- **WHAT YOU HAVE TO DO**
Below are the records; give again exactly the line with "Task: Toggle the bookmark collect button", the line with "1568x744 pixels.", and each line that lies between them, and nothing besides.

- **STORED DATA**

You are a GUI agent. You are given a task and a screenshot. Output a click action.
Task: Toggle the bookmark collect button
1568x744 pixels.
* * *
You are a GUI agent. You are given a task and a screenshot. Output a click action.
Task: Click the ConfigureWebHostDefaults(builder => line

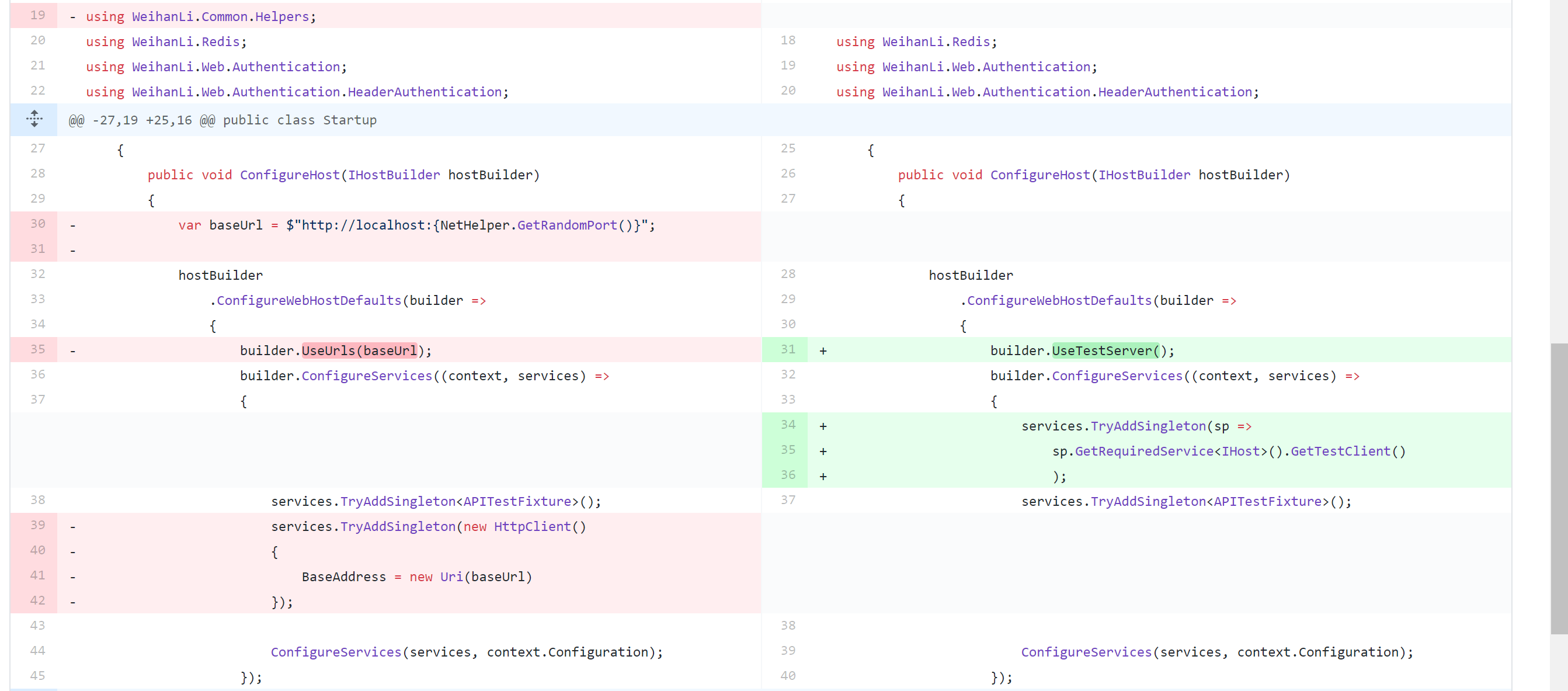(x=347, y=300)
---
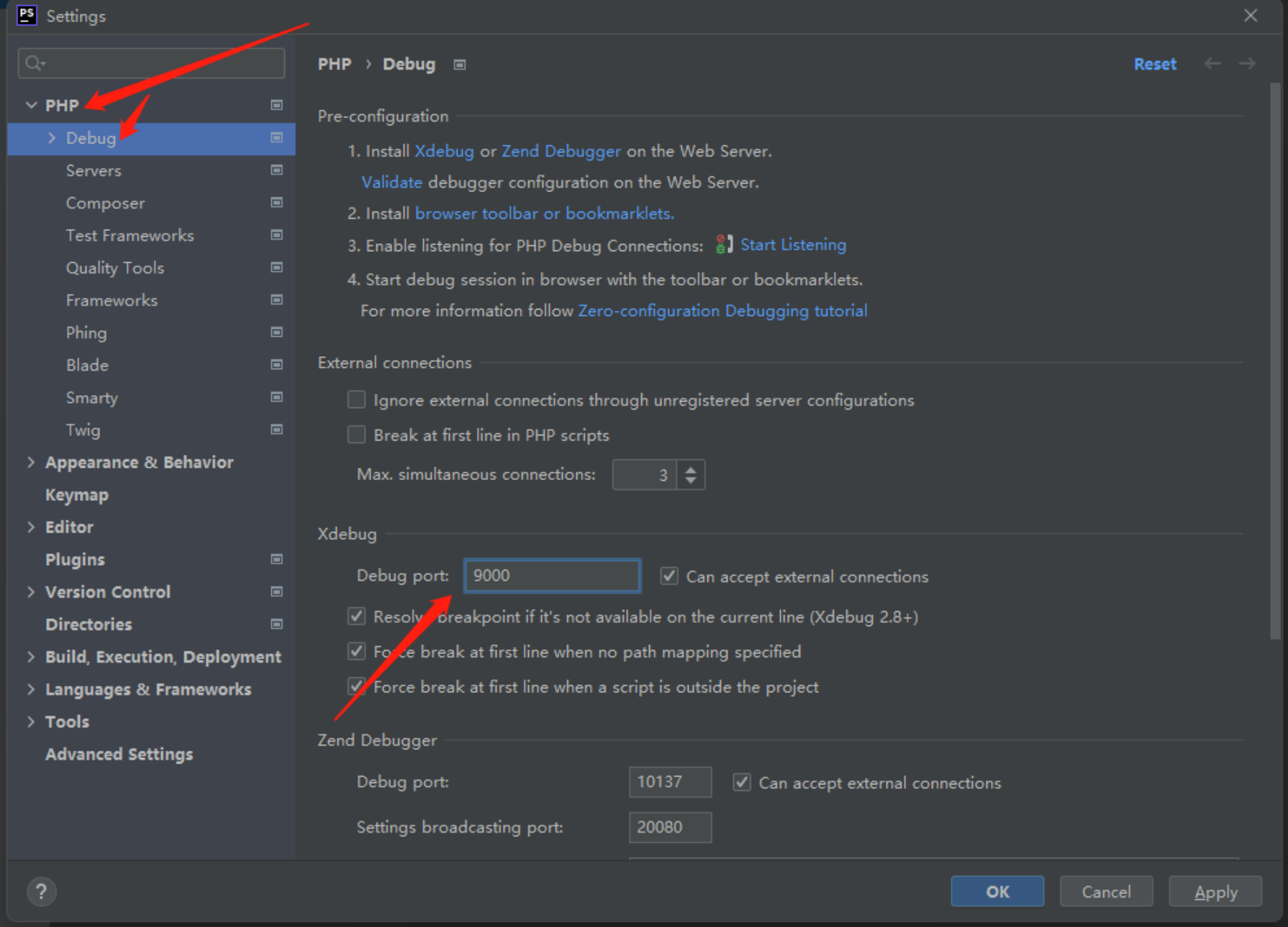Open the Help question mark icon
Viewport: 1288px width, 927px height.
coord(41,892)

- **ANSWER BOX**
Task: Toggle the bookmark collect button
1568x744 pixels.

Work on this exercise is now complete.